In my implementation, I let a 64-bit integer represent the non-terminal stack (then used recursion if it went over that). So you'd need a JSON structure that has "a hash of a hash of a hash ... pointing to an array" with a depth in the 60s before you'd get a recursion call. And the real program stack shouldn't take that much per call (I didn't optimize this part, so I'm not sure what the minimum is).
I only wrote a JSON validator, but my method should apply to cases where JSON elements are being placed into a data structure.
I'm pretty sure that a JSON parser could be written in C/C++ that requires less than 1kb overhead, where most of that is the string buffer.

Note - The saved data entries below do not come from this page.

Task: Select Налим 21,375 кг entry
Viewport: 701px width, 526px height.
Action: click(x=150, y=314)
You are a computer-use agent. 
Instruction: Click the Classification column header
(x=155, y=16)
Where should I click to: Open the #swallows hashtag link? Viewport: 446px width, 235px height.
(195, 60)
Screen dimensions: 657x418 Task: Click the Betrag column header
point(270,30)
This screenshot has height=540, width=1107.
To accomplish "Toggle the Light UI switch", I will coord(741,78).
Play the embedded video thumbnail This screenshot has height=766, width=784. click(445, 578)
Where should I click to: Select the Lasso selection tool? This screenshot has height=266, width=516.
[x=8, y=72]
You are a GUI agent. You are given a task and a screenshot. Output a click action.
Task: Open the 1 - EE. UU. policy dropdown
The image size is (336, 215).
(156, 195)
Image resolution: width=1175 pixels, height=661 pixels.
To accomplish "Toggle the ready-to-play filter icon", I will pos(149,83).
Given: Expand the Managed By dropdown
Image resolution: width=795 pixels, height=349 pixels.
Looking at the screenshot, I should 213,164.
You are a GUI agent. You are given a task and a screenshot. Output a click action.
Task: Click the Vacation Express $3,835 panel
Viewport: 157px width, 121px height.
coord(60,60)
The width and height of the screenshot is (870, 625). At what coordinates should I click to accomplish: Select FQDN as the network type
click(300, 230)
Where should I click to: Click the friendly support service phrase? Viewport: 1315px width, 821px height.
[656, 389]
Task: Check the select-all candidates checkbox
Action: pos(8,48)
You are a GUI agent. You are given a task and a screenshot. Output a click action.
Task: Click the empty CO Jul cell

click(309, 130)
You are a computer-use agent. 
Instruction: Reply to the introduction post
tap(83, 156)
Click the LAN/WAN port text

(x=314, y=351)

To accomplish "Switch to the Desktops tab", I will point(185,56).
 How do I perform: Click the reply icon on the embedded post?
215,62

I make no claims about speed though, as my concern was proving the bit part (I suspect speed using my method would be worse than the naive per character jump table).
I have been wanting to generalize this approach with some open source software for some time, but I haven't gotten around to it. I think an attractive solution is for a user to specify a JSONPath  upfront about the types of subsets they are interested in. In the case of Ruby these chunks could then be yielded by an iterator and cleared, but I wonder if a more general-purpose CLI program which prints the subsets to stdout would also work if the subsets are small enough. But this adds another serialization/deserialization step.
I wrote a simple SAX wrapper  that applies a (so far, extremely simplified) subset of XPath to the stream, then parses each match into a DOM using Nokogiri. Works exceedingly well, though it's not faster than reading everything into RAM.
Using it reminded me a lot of my days writing XML SAX parsers. I understand why some people don't like that pattern, but if you've ever written a Finite State Machine it will feel very familiar. Personally I like how the event-based model lets me break things up into little chunks.
Heck if you want to get fancy(and have access to mmap) you can just mmap() your FlatBuffer data and let the kernel handle paging it in/out for you for very low memory overhead.